- The Washington Times - Wednesday, September 18, 2002

Patrick Ewing never won an NBA championship.

That is a prominent part of this particular Hall of Fame dossier, misleading as it is, even unfair if implemented as an indictment.

Ewing would have had one NBA championship if not for the 2-for-18 shooting performance of John Starks in Game 7 of the 1994 NBA Finals. He might have had another, in 1999, if healthy enough to infringe on the dominance of Tim Duncan and David Robinson.

Ewing's 17-season career, perhaps two seasons too long, was complete otherwise, fashioned on ample doses of hard work and perspiration. He was not a pretty player, and not always celebrated. He was a workhorse who could finish a game with the dullest 20 points and 10 rebounds around.
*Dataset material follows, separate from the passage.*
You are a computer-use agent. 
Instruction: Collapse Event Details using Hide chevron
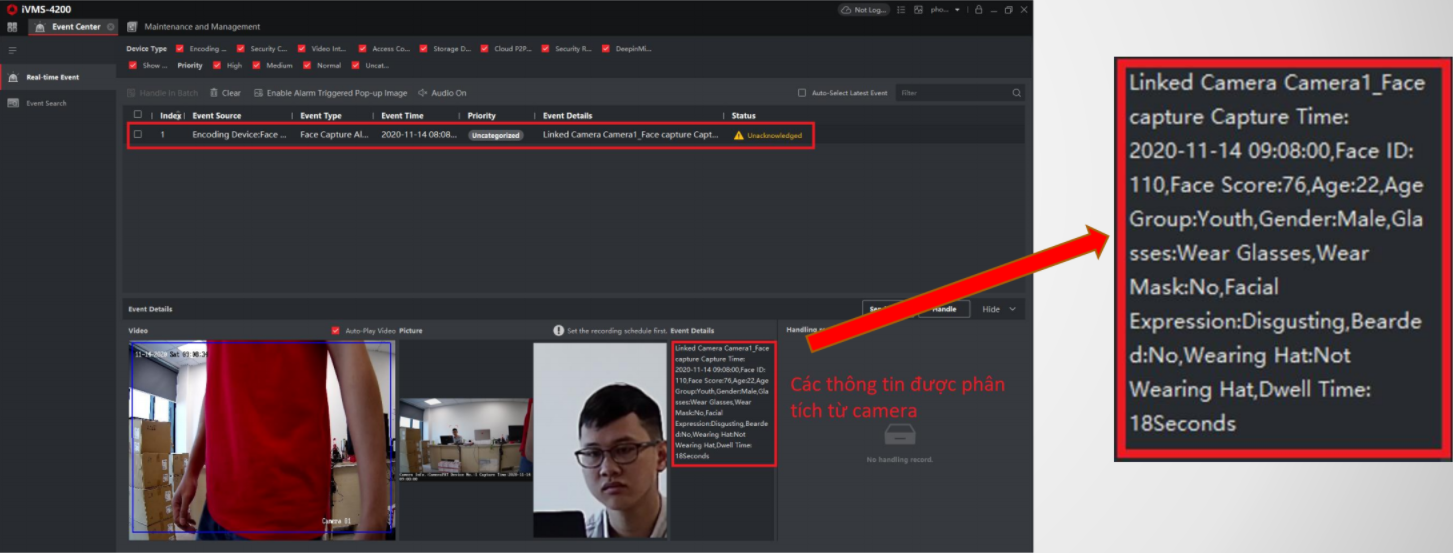1012,309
That is not a criticism, just the way it is in a perception-driven league that counts playground-like flair as a quality.

As a 7-footer, Ewing was dependent on the backcourt players in his vicinity, and in all too many of his seasons with the Knicks, the backcourt players were either indifferent or hurtful to the team.

Ewing joined a franchise that was out of ideas in 1985, and still clinging to its championship years in the early '70s. Ewing made it easy on Dave DeBusschere, the general manager of the Knicks at the time and a holdover from the glory years. DeBusschere shed his front-office reserve after winning the lottery, pounding his fist on a table in glee, a disingenuous display if the NBA conspiracy theorists were to be believed.

That is how special Ewing was considered at the time, and not just to the team that earned the right to draft him, but to a league that needed New York to be relevant again in the NBA. Ewing succeeded there in time, though it took far longer than anticipated, and a championship never felt really possible until Pat Riley showed up in 1991. It just so happened, unluckily for Ewing and Riley, that Michael Jordan and the Bulls showed up to the altar of greatness at the same time.

It is easy to forget the remarkable amount of changeover that marked Ewing's 15 seasons with the Knicks and the number of unremarkable first-round draft picks enlisted to aid him, from Kenny Walker in 1986 to Jerrod Mustaf in 1990 to Monty Williams in 1994. The Knicks never could find the right players to put around Ewing, perhaps because the philosophy of the team changed as often as the coaches.

Ewing came into the NBA under Hubie Brown, now one of the talking heads with Turner Sports, and spent his last season in Orlando under Doc Rivers, a former contemporary who was only 10 months older than Ewing.

By then, in Orlando, Ewing was functioning on two broken-down knees and distant memories of who he once was, once so active and agile, so protective of the basket. That was his principal interest at Georgetown, what the basketball nation first noticed in the national championship in 1982, when he blocked everything in his midst in the first few minutes of the game against North Carolina. The message, though littered with goaltending calls, might have been decisive if Fred Brown had not passed the ball to James Worthy in the final seconds.

The errant pass was the first of the hard-luck circumstances that bedeviled Ewing's pursuit of the top prizes. Villanova shooting a preposterous 78.6 percent in the 1985 national championship game was the second, followed by the 2-for-18 meltdown by Starks in 1994 and a body that betrayed him midway through the postseason in 1999.

In a way, fate's collective blow against Ewing came to obscure his national championship with the Hoyas in 1984.

By the time Ewing left the Knicks in 2000, in a trade with a trace of hard feelings, the notion that he was somehow less a savior in hindsight was seemingly dispensed to soften a difficult goodbye.

Ewing also was negotiating how to say goodbye, only to a game he no longer could dominate and to the expectations that went unmet.

He spent a season in Seattle before finishing up in Orlando. Neither move was as compelling as the one he revealed in the Gold Club trial in Atlanta last year. It was at the Gold Club that Ewing received preferential oral treatment from a dancer on two occasions while the club owner and manager watched.

That was the kink that went with the chink in the portfolio.

"I'm disappointed that I never won a championship in the pros, I've got to add," Ewing said yesterday. "But I'm at peace."

The disappointment is assuaged by a well-deserved place among the NBA's 50 best and a job with the Wizards.

The principle is obvious. If you can't beat 'em, join 'em, Jordan in particular.

Jordan hit the game-winning shot against the Hoyas in 1982 and eliminated Ewing's Knicks from the playoffs five times.

Jordan, too, holds a distinctive place in the Ewing file.

Fate and Jordan.

The two punctuate Ewing's worthy career.